Logical Decoupling - 2024.1 English

Vivado Design Suite User Guide: Dynamic Function eXchange (UG909)

Document ID
UG909
Release Date
2024-06-12
Version
2024.1 English

Because the reconfigurable logic is modified while the device is operating, the static logic connected to outputs of RM ignores the data from RM during partial reconfiguration. The RMs do not provide valid output data until partial reconfiguration is complete and the reconfigured logic is reset. It is not possible to predict or simulate the functionality of the RM. Logical decoupling isolates the dynamic part of the design from the static, ensuring no unintended activity disrupts the static design.

There are number of boundary types where logical decoupling should be inserted, based on the connectivity of the RP, and there are different strategies for each scenario. Boundaries can be within the PL, within the NoC, or at the PS-PL boundary.

Logical Decoupling at the PL Boundary

A common design practice to mitigate this issue is to register all output signals on the static side of the interface from the RP. An enable signal is used to isolate the logic until it is completely reconfigured. Other approaches include a simple 2-to-1 MUX on each output port or to higher level bus controller functions.
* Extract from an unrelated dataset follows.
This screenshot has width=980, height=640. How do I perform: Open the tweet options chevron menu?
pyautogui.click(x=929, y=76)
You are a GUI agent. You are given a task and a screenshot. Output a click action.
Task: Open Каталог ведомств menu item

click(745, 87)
Two pieces of IP are available from AMD to provide decoupling capabilities in the PL. The DFX Decoupler IP allows user to insert multiplexers to easily and efficiently decouple AXI4-Lite, AXI4-Stream, and custom interfaces. This IP disables key signals to prevent unwanted activity on the RP boundary. The DFX AXI Shutdown Manager IP provides a more intelligent way to decouple AXI interfaces, offering different responses to requests rather than holding boundaries constant. More information about the DFX Decoupler IP is available on the Xilinx.com website.

Logical Decoupling in the NoC

If the boundary falls within the NoC, NoC quiescing is automatic only if the NMU/NSU is inside the RP. If the NoC/PL AXI interface is at the RP boundary, a logical decoupler is still required. In such a case, it is recommended to put the interface NoC in the RP to avoid the use of the AXI decoupler. Then the connection across partitions is no longer AXI-based but based on the NoC internal path through INI.
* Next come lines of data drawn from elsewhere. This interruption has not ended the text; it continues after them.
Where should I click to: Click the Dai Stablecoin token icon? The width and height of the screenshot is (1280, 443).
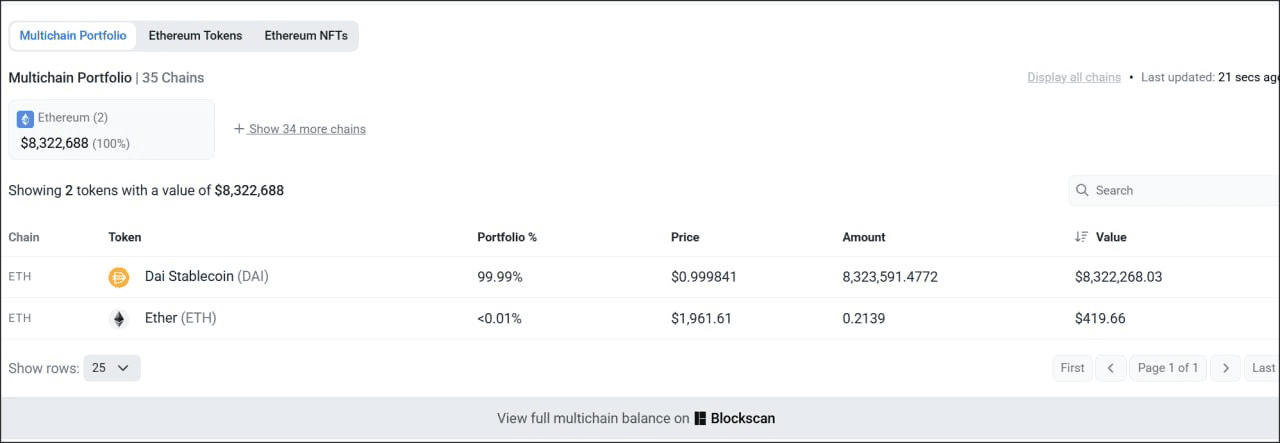click(119, 277)
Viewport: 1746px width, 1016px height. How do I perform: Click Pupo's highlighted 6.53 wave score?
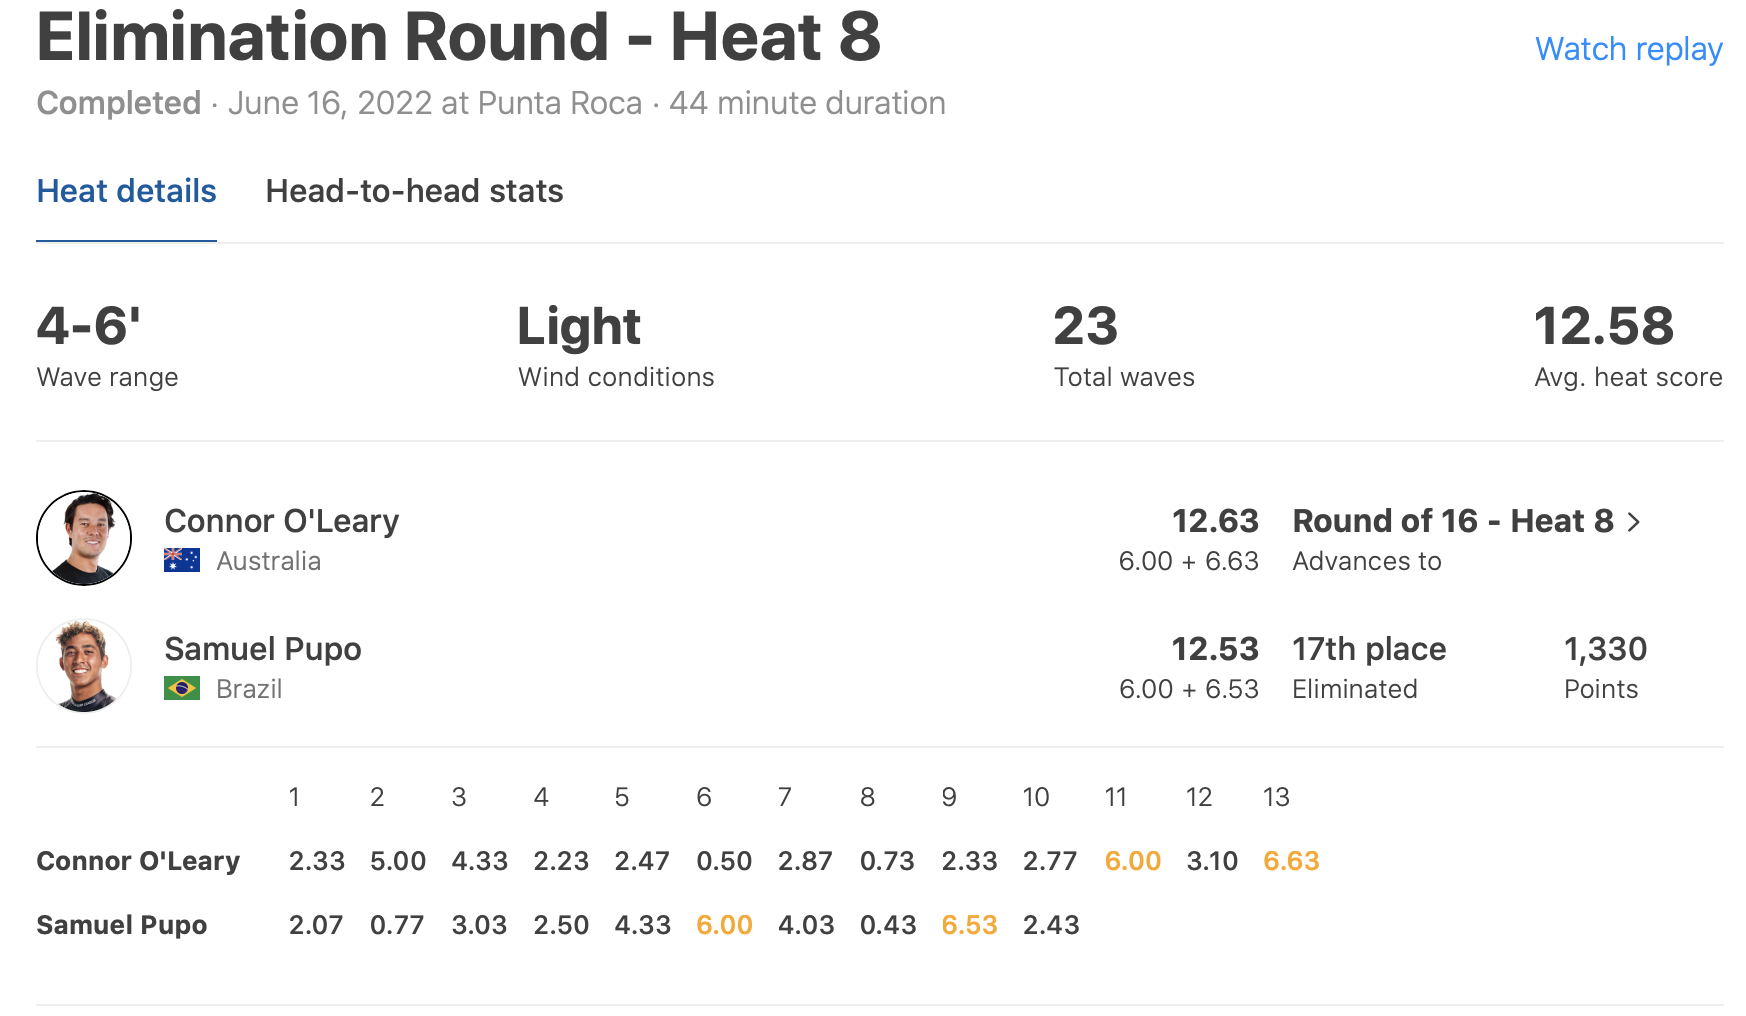pos(969,925)
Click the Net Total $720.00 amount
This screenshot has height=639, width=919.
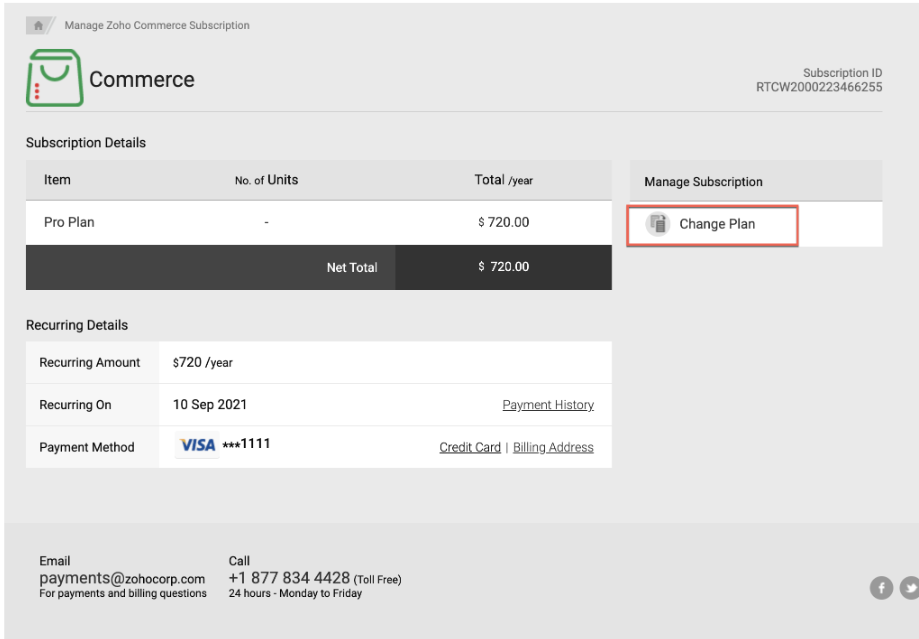(x=503, y=267)
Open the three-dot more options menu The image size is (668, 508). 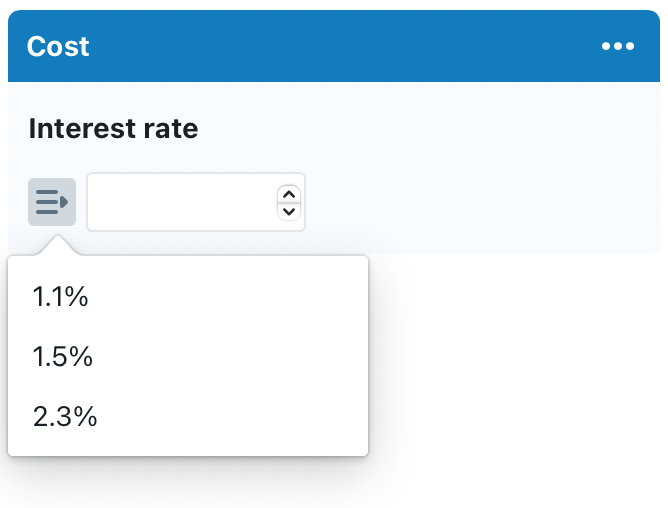pos(618,47)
Although NoC quiescing occurs automatically and allows you to bypass IP that uses PL, such as the DFX AXI Shutdown Manager or DFX Decoupler, you must oversee AXI transactions to and from the RP during reconfiguration. Outstanding AXI transactions across DFX partitions during reconfiguration can lead to NoC timeout errors at NMU or NSU in the static domain. Additionally, prolonged delays on ready signals are identified by NMU/NSU, potentially causing AXI handshake timeouts. You can examine the NMU/NSU interrupt status register (ISR) to assess if the interrupt register based on timeouts is high.
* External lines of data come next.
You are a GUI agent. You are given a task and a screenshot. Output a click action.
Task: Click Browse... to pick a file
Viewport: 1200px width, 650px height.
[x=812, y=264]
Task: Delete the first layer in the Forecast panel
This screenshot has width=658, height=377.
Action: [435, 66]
Logical Decoupling at the PS-PL interface

If the boundary between static (PS) and dynamic (PL) is specifically at the PS-PL interface, the following use cases apply:

  • If the entire PL is included in the dynamic region, partial reconfiguration includes a power domain shutdown such that the entire PL is temporarily powered down.
  • The static design should include the functional behavior required for the data and interface management. It can implement mechanisms such as handshaking or disabling interfaces, which might be required for bus structures to avoid invalid transactions. It is also useful to consider the down-time performance effect of a dynamic module, that is, the unavailability of any shared resources included in the dynamic module during or after reconfiguration. This is the most common scenario.